Observation of the universal magnetoelectric effect in a 3D topological insulator

TL;DR

This paper reports the first observation of the universal topological magnetoelectric effect in a 3D topological insulator, demonstrating a quantized Faraday rotation linked to fundamental constants using terahertz spectroscopy.

Contribution

It provides experimental evidence of the quantized topological magnetoelectric effect in a 3D topological insulator, confirming theoretical predictions and exploring axion electrodynamics.

Findings

Universal Faraday rotation angle equal to the fine structure constant observed.

Quantized coupling between electric and magnetic fields in topological insulators confirmed.
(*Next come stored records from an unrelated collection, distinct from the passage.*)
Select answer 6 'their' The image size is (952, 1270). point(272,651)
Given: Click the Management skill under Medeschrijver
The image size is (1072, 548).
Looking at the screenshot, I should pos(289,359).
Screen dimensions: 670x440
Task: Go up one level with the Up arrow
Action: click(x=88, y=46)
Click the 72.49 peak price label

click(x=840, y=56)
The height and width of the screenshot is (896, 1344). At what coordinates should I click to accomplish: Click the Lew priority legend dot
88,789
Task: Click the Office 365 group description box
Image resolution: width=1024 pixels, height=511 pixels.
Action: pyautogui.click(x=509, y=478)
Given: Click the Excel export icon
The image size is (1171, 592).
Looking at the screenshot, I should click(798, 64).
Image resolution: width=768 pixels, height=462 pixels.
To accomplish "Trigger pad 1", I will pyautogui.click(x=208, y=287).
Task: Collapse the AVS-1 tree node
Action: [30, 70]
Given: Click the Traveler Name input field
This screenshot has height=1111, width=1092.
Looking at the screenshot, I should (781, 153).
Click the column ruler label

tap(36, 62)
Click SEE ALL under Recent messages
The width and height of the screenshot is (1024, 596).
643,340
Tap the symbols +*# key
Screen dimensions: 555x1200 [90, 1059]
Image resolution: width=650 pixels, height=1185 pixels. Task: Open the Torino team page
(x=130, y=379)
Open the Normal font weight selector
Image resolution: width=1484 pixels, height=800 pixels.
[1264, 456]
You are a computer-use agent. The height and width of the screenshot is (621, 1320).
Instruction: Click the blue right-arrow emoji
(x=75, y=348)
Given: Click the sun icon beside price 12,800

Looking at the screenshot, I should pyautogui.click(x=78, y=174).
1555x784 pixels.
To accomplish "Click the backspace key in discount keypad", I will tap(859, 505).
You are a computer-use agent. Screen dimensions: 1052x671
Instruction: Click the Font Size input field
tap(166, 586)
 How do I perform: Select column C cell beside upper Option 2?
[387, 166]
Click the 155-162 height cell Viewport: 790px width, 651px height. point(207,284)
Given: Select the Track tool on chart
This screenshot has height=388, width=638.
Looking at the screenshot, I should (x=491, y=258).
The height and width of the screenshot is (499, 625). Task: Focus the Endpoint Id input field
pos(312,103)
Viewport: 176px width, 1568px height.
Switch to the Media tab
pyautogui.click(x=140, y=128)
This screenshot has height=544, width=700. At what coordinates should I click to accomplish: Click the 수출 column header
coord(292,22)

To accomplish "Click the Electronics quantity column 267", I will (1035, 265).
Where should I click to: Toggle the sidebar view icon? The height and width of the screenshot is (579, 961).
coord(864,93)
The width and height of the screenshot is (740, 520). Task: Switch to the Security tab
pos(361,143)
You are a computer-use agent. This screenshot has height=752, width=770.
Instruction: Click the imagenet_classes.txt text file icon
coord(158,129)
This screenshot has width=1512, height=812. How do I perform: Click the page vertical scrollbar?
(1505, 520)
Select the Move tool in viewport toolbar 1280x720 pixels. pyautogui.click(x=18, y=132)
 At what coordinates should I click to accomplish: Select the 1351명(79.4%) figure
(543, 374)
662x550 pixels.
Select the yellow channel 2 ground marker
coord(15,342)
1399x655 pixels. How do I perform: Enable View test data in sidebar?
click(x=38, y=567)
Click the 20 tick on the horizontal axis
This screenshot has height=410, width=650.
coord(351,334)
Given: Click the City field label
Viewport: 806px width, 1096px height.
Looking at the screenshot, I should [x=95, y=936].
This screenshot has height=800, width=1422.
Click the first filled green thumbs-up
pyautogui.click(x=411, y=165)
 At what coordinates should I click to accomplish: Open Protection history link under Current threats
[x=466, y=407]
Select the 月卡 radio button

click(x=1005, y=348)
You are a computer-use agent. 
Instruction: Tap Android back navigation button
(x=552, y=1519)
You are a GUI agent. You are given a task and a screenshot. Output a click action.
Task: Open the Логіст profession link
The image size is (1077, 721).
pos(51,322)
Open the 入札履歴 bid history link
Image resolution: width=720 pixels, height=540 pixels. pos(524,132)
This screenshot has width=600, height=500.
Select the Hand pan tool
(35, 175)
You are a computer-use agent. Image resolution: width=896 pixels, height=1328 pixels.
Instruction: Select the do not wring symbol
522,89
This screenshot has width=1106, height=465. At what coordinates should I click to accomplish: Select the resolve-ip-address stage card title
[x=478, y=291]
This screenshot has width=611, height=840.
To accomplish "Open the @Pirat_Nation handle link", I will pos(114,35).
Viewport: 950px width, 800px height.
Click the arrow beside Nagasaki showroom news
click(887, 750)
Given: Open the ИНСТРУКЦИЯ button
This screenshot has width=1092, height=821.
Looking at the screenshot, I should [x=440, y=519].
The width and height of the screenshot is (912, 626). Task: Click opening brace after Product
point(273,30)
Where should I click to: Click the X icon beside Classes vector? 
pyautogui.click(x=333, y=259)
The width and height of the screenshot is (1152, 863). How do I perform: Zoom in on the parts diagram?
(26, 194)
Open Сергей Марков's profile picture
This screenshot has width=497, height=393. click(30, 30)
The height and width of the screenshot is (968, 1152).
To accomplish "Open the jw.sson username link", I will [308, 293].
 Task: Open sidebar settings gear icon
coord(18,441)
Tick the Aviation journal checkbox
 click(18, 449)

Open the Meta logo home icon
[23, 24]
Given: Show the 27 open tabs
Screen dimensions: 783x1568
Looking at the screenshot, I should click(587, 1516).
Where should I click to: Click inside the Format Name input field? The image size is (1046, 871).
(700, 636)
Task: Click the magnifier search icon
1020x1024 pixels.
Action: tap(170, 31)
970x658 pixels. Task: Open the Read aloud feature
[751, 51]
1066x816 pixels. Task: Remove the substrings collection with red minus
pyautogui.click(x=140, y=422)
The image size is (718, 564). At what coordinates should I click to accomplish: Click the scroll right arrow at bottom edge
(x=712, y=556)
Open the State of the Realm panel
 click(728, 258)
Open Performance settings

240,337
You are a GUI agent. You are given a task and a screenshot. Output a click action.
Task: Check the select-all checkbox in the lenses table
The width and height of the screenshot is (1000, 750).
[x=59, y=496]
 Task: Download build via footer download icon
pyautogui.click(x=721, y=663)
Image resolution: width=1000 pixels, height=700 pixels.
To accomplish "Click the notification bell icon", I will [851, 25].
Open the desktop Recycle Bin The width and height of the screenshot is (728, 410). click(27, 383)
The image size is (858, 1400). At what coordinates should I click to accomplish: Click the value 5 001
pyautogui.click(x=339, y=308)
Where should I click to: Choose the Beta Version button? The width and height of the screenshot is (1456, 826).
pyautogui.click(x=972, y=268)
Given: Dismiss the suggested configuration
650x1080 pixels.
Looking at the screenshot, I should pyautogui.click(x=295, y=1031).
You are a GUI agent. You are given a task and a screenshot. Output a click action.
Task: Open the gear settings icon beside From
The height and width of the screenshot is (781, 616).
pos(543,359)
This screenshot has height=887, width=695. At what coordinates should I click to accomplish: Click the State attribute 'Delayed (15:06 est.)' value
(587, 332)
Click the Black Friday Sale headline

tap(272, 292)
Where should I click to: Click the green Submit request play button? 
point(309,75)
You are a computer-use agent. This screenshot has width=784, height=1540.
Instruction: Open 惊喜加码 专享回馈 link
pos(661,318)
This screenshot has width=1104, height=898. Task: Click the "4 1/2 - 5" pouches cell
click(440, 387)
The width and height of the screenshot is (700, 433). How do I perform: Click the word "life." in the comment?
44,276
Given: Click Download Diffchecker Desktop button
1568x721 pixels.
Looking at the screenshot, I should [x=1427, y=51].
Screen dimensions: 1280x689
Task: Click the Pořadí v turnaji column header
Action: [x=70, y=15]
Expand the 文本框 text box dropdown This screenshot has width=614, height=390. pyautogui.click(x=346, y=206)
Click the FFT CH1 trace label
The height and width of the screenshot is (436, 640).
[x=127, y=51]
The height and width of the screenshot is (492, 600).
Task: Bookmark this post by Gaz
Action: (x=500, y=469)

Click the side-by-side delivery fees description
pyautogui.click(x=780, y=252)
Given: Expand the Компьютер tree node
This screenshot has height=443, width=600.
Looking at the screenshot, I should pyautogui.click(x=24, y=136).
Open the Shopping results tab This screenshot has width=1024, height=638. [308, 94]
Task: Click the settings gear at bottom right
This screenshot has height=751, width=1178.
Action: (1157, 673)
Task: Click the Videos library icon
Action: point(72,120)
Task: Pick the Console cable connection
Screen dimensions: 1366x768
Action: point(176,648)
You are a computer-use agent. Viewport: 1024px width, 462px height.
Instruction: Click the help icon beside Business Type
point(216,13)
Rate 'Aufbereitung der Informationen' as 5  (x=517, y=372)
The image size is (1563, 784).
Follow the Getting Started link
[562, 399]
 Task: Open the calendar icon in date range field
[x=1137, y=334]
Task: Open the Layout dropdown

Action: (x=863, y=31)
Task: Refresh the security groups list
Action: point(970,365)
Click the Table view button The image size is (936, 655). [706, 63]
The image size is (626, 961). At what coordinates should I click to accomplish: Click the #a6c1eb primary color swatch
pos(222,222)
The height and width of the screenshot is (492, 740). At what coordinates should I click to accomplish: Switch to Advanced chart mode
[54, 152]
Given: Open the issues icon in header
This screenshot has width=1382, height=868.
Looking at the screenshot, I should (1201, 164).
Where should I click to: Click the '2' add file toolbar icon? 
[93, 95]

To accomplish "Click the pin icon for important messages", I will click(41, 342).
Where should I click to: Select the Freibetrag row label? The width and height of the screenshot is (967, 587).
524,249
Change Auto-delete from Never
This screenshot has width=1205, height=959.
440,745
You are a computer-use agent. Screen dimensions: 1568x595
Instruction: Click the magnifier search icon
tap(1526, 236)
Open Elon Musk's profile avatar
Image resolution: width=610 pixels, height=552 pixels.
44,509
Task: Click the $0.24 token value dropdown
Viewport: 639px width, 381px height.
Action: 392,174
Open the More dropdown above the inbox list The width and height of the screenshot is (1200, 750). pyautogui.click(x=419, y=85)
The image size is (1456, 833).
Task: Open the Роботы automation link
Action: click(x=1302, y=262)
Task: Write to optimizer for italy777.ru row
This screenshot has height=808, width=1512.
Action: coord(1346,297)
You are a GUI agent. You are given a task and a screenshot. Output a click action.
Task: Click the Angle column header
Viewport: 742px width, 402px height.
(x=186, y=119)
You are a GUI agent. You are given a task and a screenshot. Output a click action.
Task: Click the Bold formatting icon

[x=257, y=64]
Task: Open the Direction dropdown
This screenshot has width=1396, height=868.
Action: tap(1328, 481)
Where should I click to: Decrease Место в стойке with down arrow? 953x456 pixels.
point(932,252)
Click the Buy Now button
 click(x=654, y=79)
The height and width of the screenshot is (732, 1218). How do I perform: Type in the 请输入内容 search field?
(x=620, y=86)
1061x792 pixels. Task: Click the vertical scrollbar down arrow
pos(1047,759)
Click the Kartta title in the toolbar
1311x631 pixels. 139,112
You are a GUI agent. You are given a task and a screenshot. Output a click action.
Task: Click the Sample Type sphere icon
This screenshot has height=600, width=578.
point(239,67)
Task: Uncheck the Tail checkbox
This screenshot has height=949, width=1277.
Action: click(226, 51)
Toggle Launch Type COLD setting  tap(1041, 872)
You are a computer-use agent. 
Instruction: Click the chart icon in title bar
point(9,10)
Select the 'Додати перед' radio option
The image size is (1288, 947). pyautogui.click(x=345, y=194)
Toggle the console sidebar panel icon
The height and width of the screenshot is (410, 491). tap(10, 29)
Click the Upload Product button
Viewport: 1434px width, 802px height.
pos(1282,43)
Insights into axion electrodynamics and potential for fundamental constant metrology.

Abstract

The electrodynamics of topological insulators (TIs) is described by modified Maxwell's equations, which contain additional terms that couple an electric field to a magnetization and a magnetic field to a polarization of the medium, such that the coupling coefficient is quantized in odd multiples of $e^2 / 2 h c $ per surface. Here, we report on the observation of this so-called topological magnetoelectric (TME) effect. We use monochromatic terahertz (THz) spectroscopy of TI structures equipped with a semi-transparent gate to selectively address surface states. In high external magnetic fields, we observe a universal Faraday rotation angle equal to the fine structure constant $\alpha = e^2 / \hbar c$ when a linearly polarized THz radiation of a certain frequency passes through the two surfaces of a strained HgTe 3D TI. These experiments give insight into axion electrodynamics of TIs and may potentially be used for a metrological definition of the three basic physical constants.